Document passage:
━━━━

I need to somehow "scan" sites for changes, but not completely re-walk them
unless changes are found. Is there a way to do this with webinator?
Doesn't it read every file (unless you restrict it) every time it walks a
site?
A: Most of the overhead in HTTP is in the actual connect/request operation.
A1. In roughly the same time you can do a HEAD, you can fetch a whole page.
A2. Not all HTTPDs support HEAD.
A3. If a doc _is_ changed via HEAD you then have to issue a full GET
thereby doubling the overhead/time on modified pages.
B: A child document changes do not affect the LAST-MODIFIED of its parents.
B1. You will still have to follow all hyperlinks to ensure that no
document has been changed.
The only way to avoid a total rescan given A & B is for the Webserver
to give you a list of NEW and MODIFIED URL's.
Nice idea though.
In truth, ROBOTS.TXT is really too under-specified where it could
be greatest use. The spec should really include the list of new, changed
and preferred docs too.
Is there a way to read the entry page, compare it to the last time it was
read to determine if there are any changes and if so go to a full walk.
This doesn't address B, but it's better than nothing. One improvement
would be to scan the entry page for the words "new" or "news" in a link
label and check those pages for changes as well.
Another alternative would be to do a full walk during the update, but note
the pages that have changed. I'd like to make this a feature request. I'd
like to be able to present a list of links that have changed since the last
index _and_ since a given date (such as when the user last logged in,
recorded elsewhere).

━━━━

Stored rows:
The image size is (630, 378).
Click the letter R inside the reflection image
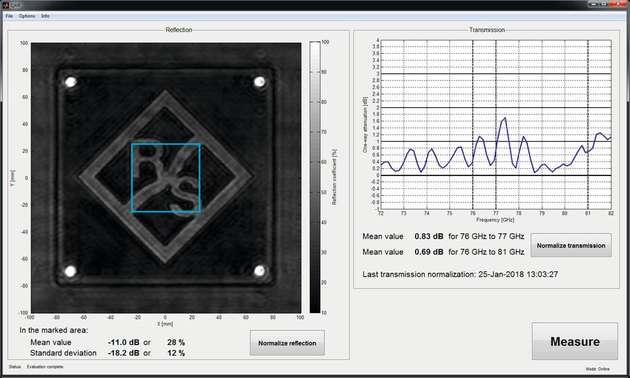click(149, 159)
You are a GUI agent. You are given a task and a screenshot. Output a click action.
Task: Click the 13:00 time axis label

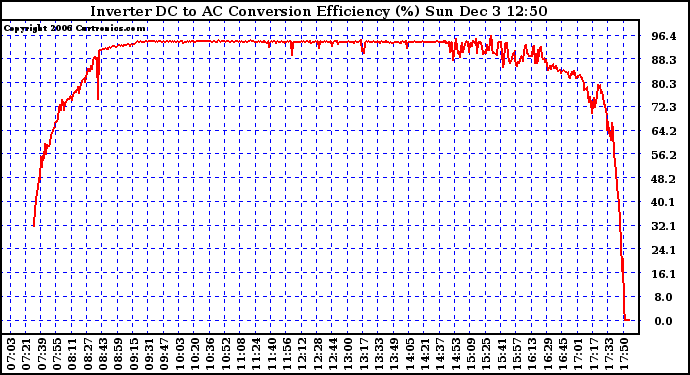[348, 354]
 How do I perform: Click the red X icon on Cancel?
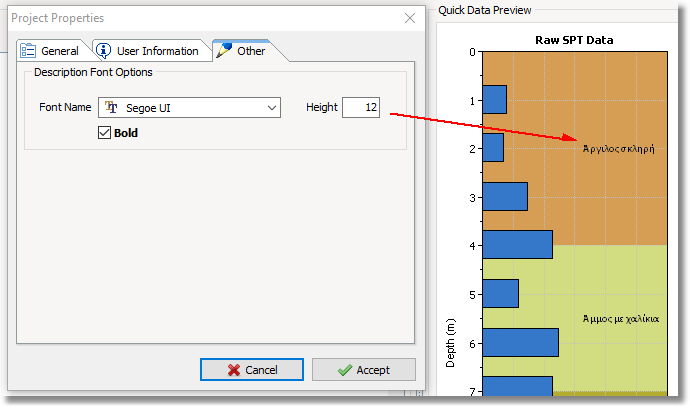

━━━━

Exercise directions:
For each statement below, decide whether it agrees with the thread on rescanning sites for changes, and answer yes or no with the deciding words of the thread quoted exactly.
1. Some HTTP servers do not support HEAD.
2. A change to a child document updates the LAST-MODIFIED of its parents.
3. ROBOTS.TXT already specifies a list of new and changed docs.
Use only the thread, not the rows.

Exercise response:
1. Yes: "Not all HTTPDs support HEAD."
2. No: "A child document changes do not affect the LAST-MODIFIED of its parents."
3. No: "The spec should really include the list of new, changed and preferred docs too."